6章「新しい日常」

 軽くシャワーを浴びて汗を流し、気持ちをリセットして。


 彼は登校の準備を済ませると、早々に家を出た。


 昨日の今日で、両親は心配していたが、大丈夫だと言い切った。


 大丈夫。


 自分にもそう言い聞かせる。


「おはよう」


 黙々と歩いていると、後ろから聞き慣れた声がして、肩を叩かれた。


 振り向くと、真新しい学ランを着た太壱が立っていた。


「おはよう」


 そう返して歩き出す。


 と、太壱が心配そうに顔をのぞき込んでくる。


「清司、大丈夫か?」

「……何が?」

「……お前が大丈夫だっていうなら、何も言わないけどな。
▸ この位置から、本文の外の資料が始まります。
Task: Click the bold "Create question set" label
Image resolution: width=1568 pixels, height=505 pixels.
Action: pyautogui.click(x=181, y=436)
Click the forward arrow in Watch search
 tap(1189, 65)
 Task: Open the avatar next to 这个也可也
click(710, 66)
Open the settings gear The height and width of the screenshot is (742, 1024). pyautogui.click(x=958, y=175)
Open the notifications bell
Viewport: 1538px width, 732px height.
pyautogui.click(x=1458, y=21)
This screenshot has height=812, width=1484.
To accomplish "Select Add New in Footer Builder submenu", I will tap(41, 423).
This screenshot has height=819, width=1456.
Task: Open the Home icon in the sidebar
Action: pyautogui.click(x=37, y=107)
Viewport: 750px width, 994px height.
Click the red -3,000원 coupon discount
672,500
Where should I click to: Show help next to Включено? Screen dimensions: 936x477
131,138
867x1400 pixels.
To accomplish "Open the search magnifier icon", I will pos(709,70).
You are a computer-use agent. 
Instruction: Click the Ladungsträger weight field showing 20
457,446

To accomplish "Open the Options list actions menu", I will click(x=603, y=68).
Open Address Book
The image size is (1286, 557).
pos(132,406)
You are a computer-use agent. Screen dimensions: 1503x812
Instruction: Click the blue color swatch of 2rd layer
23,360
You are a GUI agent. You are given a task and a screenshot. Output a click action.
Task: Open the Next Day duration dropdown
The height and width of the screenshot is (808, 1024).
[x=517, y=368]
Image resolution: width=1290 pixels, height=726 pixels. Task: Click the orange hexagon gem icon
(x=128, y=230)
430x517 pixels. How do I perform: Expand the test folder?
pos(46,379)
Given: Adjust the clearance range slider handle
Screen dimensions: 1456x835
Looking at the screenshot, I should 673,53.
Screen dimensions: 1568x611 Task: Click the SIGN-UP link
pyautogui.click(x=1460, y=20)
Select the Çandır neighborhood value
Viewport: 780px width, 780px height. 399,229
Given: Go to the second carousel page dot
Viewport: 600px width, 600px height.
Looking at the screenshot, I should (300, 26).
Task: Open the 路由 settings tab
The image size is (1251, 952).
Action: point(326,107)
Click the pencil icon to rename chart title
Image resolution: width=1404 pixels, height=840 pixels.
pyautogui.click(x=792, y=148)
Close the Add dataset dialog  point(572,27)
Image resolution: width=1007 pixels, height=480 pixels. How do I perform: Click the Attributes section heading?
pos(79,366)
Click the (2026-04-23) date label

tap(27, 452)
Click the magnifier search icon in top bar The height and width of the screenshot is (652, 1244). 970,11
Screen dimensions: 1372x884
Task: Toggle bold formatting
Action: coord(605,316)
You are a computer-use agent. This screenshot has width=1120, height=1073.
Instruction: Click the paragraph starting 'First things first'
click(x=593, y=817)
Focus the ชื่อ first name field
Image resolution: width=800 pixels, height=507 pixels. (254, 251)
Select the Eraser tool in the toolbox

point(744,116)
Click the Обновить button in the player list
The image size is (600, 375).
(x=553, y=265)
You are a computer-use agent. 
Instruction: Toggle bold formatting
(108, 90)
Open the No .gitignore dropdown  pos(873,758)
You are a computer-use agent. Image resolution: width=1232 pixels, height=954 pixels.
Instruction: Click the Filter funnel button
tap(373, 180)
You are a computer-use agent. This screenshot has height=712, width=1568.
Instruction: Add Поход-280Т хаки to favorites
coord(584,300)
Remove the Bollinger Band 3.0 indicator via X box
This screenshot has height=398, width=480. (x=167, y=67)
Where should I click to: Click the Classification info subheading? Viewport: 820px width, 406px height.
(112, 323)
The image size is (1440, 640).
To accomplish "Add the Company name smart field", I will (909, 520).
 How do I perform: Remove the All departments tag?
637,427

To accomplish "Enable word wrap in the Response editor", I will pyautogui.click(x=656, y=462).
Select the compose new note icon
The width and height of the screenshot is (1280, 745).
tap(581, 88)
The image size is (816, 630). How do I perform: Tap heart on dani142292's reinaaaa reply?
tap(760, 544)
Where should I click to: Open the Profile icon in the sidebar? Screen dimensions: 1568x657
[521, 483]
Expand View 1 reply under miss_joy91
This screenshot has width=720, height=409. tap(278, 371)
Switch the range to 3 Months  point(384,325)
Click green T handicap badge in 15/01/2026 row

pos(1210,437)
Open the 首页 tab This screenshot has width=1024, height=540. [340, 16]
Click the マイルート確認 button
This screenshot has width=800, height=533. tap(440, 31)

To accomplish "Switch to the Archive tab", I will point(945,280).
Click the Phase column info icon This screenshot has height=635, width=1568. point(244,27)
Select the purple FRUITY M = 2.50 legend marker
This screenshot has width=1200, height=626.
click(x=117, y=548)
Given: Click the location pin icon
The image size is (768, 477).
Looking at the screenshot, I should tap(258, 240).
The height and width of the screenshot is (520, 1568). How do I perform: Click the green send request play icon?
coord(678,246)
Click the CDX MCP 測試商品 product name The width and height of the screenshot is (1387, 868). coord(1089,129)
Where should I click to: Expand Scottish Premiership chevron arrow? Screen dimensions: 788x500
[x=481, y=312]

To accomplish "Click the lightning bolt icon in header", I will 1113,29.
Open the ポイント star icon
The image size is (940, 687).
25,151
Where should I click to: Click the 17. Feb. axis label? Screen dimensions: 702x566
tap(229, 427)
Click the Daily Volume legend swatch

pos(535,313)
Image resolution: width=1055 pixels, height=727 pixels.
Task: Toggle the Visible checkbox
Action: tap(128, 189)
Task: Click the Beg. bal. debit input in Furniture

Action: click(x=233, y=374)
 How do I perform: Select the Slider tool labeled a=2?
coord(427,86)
無理だけはするなよ」

「……ん」



 それだけ言って黙って歩く。


 天気は良いが、心の中はぐちゃぐちゃだ。


 これを表す言葉が、今の清司には見つからない。


 数分歩いて、後方から再び声をかけられた。


「おーい!清司!太壱!」

「おはよう」


 康樹と充晶だった。


 行き先は新しくなったが、いつもと変わらない登校風景に、彼は余計に複雑な気持ちになった。



 新しい教室。


 新しい机と椅子。


 新しいクラスメイト。


 新しい担任。


 今までとは違う授業。


 新しいものづくしの一日を終えて、彼は帰り支度を進める。


 まだ部活はないし、放課後特に予定があるわけでもない。


 と、そこに康樹と充晶が教室に入ってきた。


「いたいた!」


 二人は迷わずこちらに来ると、少しだけ人の目を気にしながら話し始めた。


「おい、このあと暇だろ!オレんち集合な!」

「え?」

「昨日のやつ、試してみない?僕、昨日の夜話聞いてみたんだ。そしたら色々とできそうだなって思ってさ」

「おれはいいけど……」

「………………」


 人目は気にしているのだろうが、登校初日の放課後に、堂々と他のクラスに入ってくるのはいかがなものか。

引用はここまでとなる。